El 12 de mayo de 2008, a las 2:28 de la tarde, un terremoto golpeó la provincia china de Sichuan. Fue un terremoto de 8 grados que mató a más de 80,000 personas. El movimiento de la tierra sacudió también la carrera de Ai Weiwei. El artista que publicaba constantemente sus apuntes sobre la sociedad, la cultura y la política china en un blog, dejó de postear. Había perdido las palabras que pudieran describir la catástrofe. Ante la magnitud de la tragedia, el gobierno chino reaccionó con el reflejo de todos los regímenes autocráticos: censurar y mentir. Era imposible conocer la dimensión de la tragedia. El poder se empeñaba en ocultar y en silenciar. Un hecho, sin embargo, afloró muy pronto. Los niños y los estudiantes habían muerto en proporciones extraordinarias. Estudiaban en cientos de escuelas mal construidas. Centros de educación levantados sin el mínimo cuidado que se vinieron abajo con el sismo. Los estudiantes muertos no fueron víctimas de una naturaleza desalmada. Murieron por la corrupción gubernamental.

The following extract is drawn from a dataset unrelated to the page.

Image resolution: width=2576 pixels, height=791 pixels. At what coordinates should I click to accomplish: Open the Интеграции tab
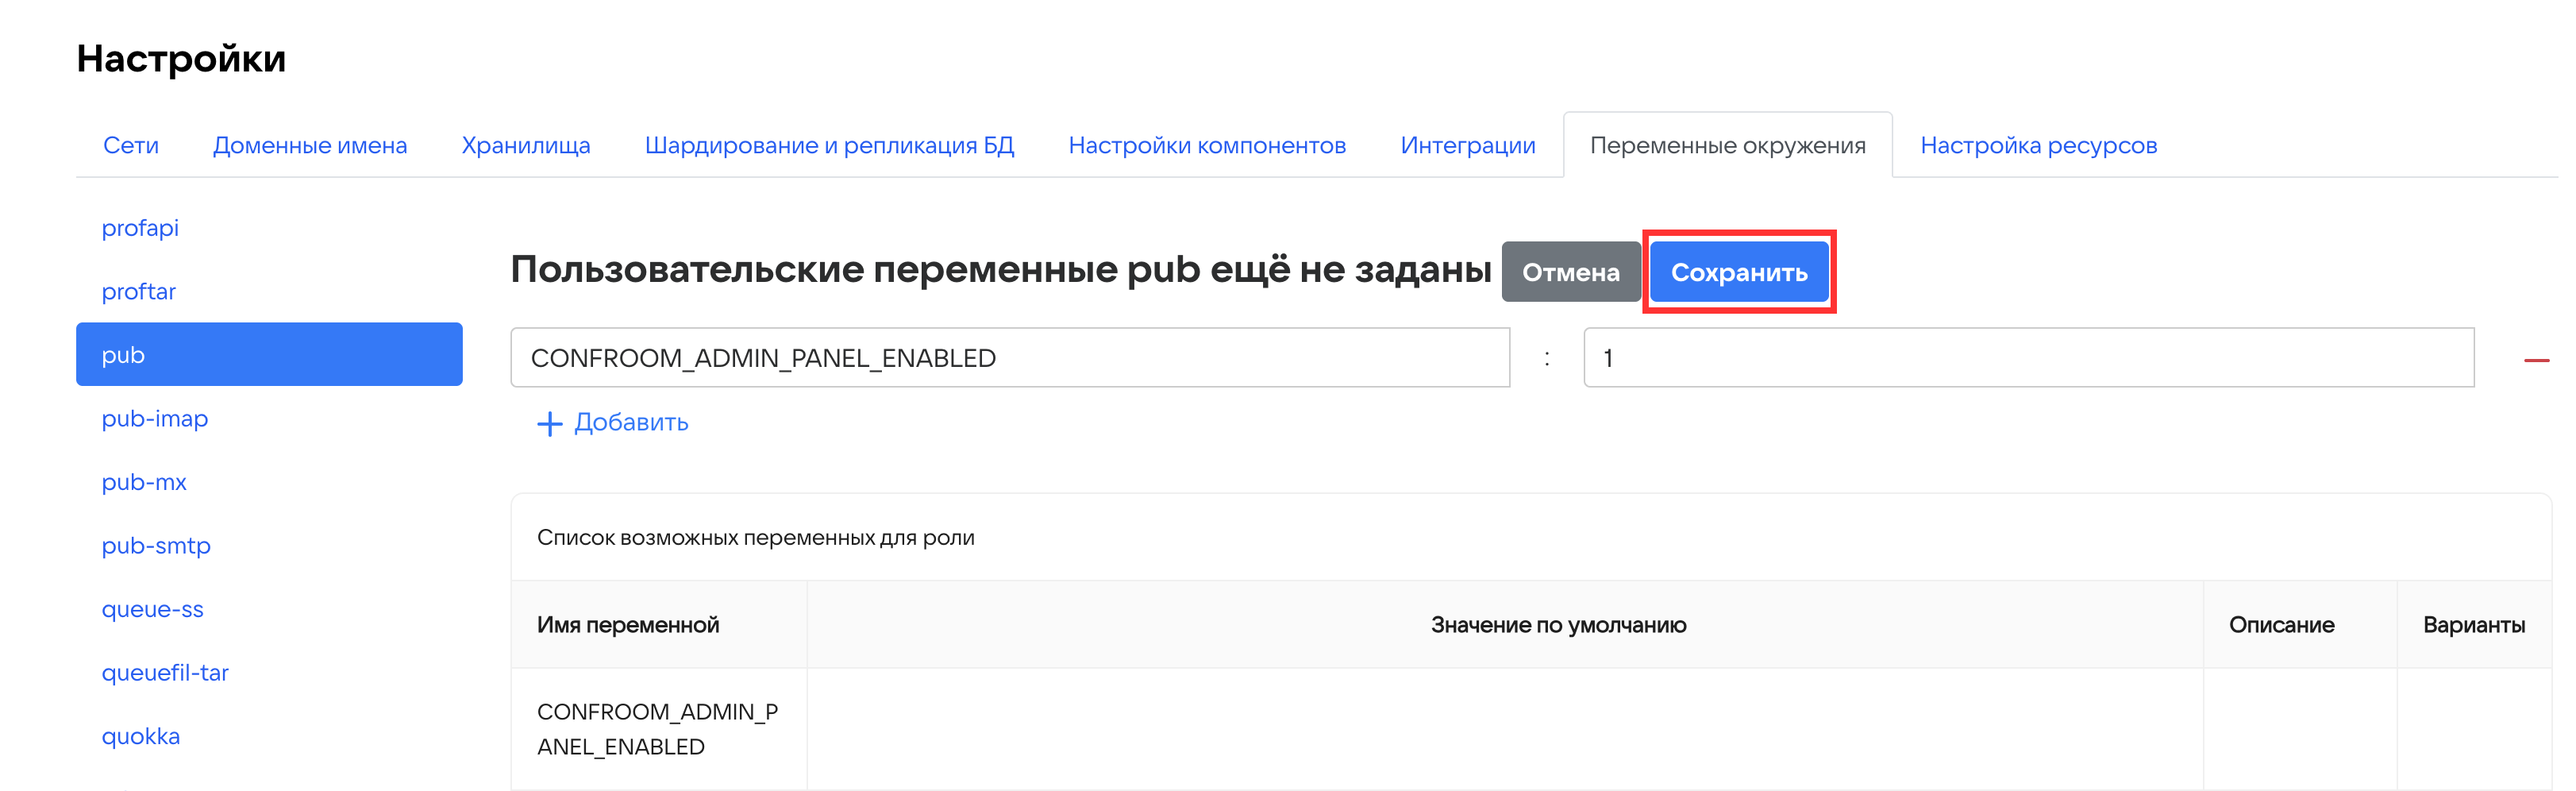[x=1467, y=146]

Fue entonces que Ai Weiwei reanudó su blog, transformándolo en un centro de investigación ciudadana. Convocó desde ahí a llenar los vacíos de la información. Lo importante era contrarrestar el silencio y las mentiras del poder. ¿Quiénes eran los estudiantes? ¿Cómo se llamaban? ¿cuándo era su cumpleaños? ¿Qué estudiaban? ¿Dónde vivían? ¿Quiénes formaban su familia? Se formó entonces un equipo que se desplazó a la zona del desastre para entrevistar a las familias de las víctimas y recoger, en sus libretas, los datos. Muchos ayudantes de Ai Weiwei fueron arrestados, muchos archivos destruidos. Sin embargo, esa intervención alumbró verdad, dio nombre y rostro a las víctimas. En una exposición en Munich que hizo poco después, colocó 90,000 mochilas sobre la fachada del museo. En chino podía leerse la frase de una madre que perdió a su hija: “Lo único que quiero es pedirle al mundo que recuerde que ella vivió feliz por siete años.”

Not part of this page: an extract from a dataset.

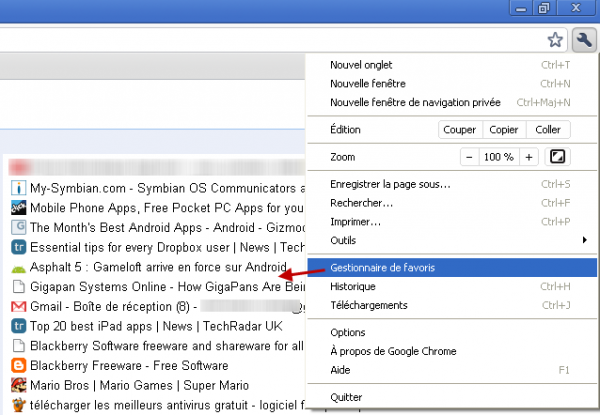Click the Gmail favicon in bookmarks list
Image resolution: width=600 pixels, height=415 pixels.
pyautogui.click(x=18, y=306)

No es extraño que la tragedia de México toque tan profundamente al artista chino. Aquí ha encontrado otra expresión de la barbarie de este siglo. La más cruel de las violencias, la más extendida corrupción. Miles de seres humanos que desaparecen. Cadáveres sin nombre. Tumbas clandestinas. Y el olvido como amenaza. El Museo Universitario Arte Contemporáneo aloja en estos días una exposición que nos habla a la cara. “Restablecer memorias” no es un depósito temporal de obras que circulan por el mundo, sino una pieza que toca la herida mexicana. Como lo hizo en su país, Ai Weiwei fue al encuentro de las víctimas para registrar el dolor y la impotencia. Si su intervención no logra alimentar una esperanza, cultiva, por lo menos, el empeño de la memoria. En su conversación con Ai Weiwei, Cuauhtémoc Medina recuerda lo que el artista advirtió a los familiares de los 43 estudiantes de Ayotzinapa. “Necesitan mantenerse unidos y fuertes, porque estamos hechos de carne, nos cansamos, pero luchamos contra una máquina y las máquinas no se cansan.” El estado es una máquina infatigable. Su apuesta es la desmemoria de aquellos a quienes oprime.